4. Madencilik ve Metalurji :
a- Maden Yataklarının Aranması Volkanik malzemenin hidrolizi sonucu oluşan zeolitler cevher yataklarının oluşumlarının açıklanması yanında, aramalarında da kullanılabilir. Japonya'da tüflü kumtaşlarındaki uranyum cevherleşmesinin klinoptilolit-hölanditli seviyelere bağımlı olduğu belirlenmiştir. Ülkemizde ise zeolitli tüflerin borat oluşumları ile ilişkileri dikkat çekmektedir.
b- Metalurji Çevre sağlığı açısından tehlike oluşturan bazı ağır metal katyonları içeren madencilik ve metalurjik faaliyetlerinden ortaya çıkan atıksular, doğal zeolitlerin katyon değiştirme özelliklerinden faydalanılarak arıtılabilmektedir. Ayrıca pirometalurji sanayinde CaCO3 ve doğal zeolit karışımı Cu-Pb alaşımlarının eritilmesinde ortaya çıkan zararlı dumanları % 90 oranında yok edebilmektedir.

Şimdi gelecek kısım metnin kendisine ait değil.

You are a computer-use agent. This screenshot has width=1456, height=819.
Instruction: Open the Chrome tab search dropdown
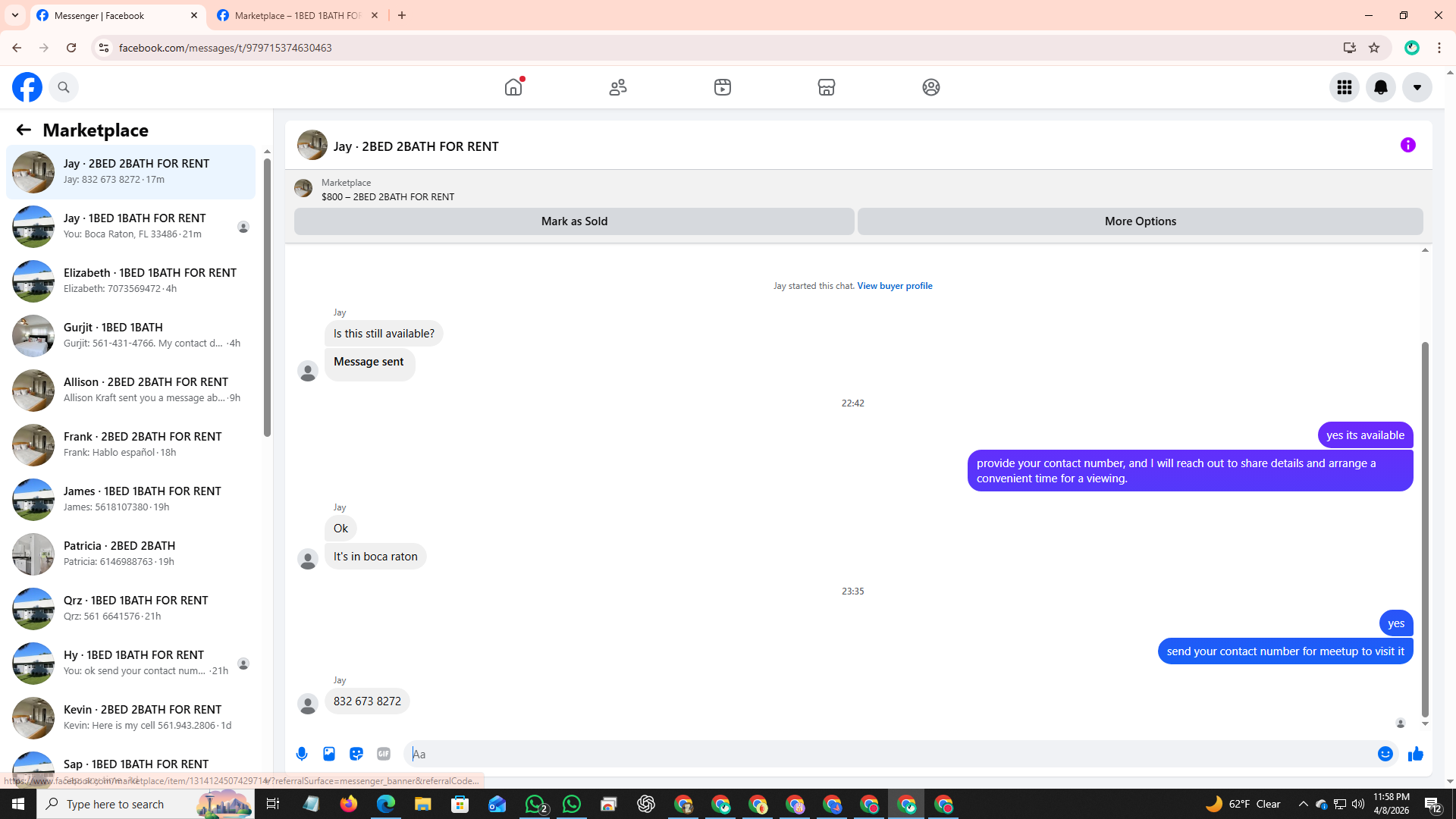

5. Diğer Kullanım Alanları
a- Kağıt Endüstrisi Yüksek parlaklığı olan zeolit cevherleri, kağıt endüstrisinde dolgu maddesi olarak gittikçe daha fazla kullanılmaktadır. Klinoptilolit katkılı kağıt, normal kil katkılı kağıtlara göre daha tok olup, kolay kesilebilmekte ve mürekkebi daha az dağıtmaktadır. Klinoptilolit -10 mikrona kadar öğütüldüğünde aşındırma endeksi % 3'den az, parlaklığı 80 civarında bir malzeme özelliği kazanır. % 28 zeolit tozu katılmış bir karışımdan klasik kağıda göre çok daha hafif kağıt üretimi mümkündür.
b- Inşaat Sektörü Puzzolan çimento ve beton: Zeolitik tüf yatakları, birçok ülkede puzzolanik hammadde olarak kullanılmaktadır. Zeolit puzzolanlar, son beton ürününün daima yer altı su korozyonuna maruz kalacağı hidrolik çimentolarda önemli uygulamalar bulmaktadır. Zeolitlerin sulu altyapılarda kullanılacak puzzolan çimento üretiminde kullanılması, yüksek silis içermeleri nedeniyle betonun katılaşma sürecinde açığa çıkan kirecin nötrleşmesini sağlayabilmektedir.
Hafif Agregat: Perlit ve diğer volkanik camlar gibi doğal zeolitler de genleşmeye uygundur. Genleştirilmiş zeolitlerin sıkışma ve aşınmaya karşı dayanımı daha yüksek olup, genleştirilmiş hafif agregat üretilmektedir
Boyutlandırılmış Taş: Zeolitik tüfler, düşük ağırlıklı, yüksek gözenekli, homojen, sıkı -sağlam yapılıdırlar. Kolayca kesilip işlenebilmeleri ve hafiflikleri ile yapı taşı olarak kullanılırlar. Birçok ülkede uzun yıllar bu amaçla kullanılan devitrifiye volkanik küller ve değişime uğramış tüflerin zeolit içerikli olduğu son yıllarda anlaşılmıştır.
c- Sağlık Sektörü Doğal zeolitler bu alanda çeşitli şekillerde kullanılmakla birlikte, bunlar arasında en önemlisi klinoptilolitin flörürlü diş macunlarında parlatıcı katkı maddesi olarak kullanılmasıdır.
d- Deterjan Sektörü Çevre kirlenmesi nedeniyle deterjanlarda fosfat kullanımı bazı ülkelerde kısıtlanmaktadır. Bu yüzden deterjan katkı maddesi olarak zeolitler fosfatlarının yerine kullanılmaktadır.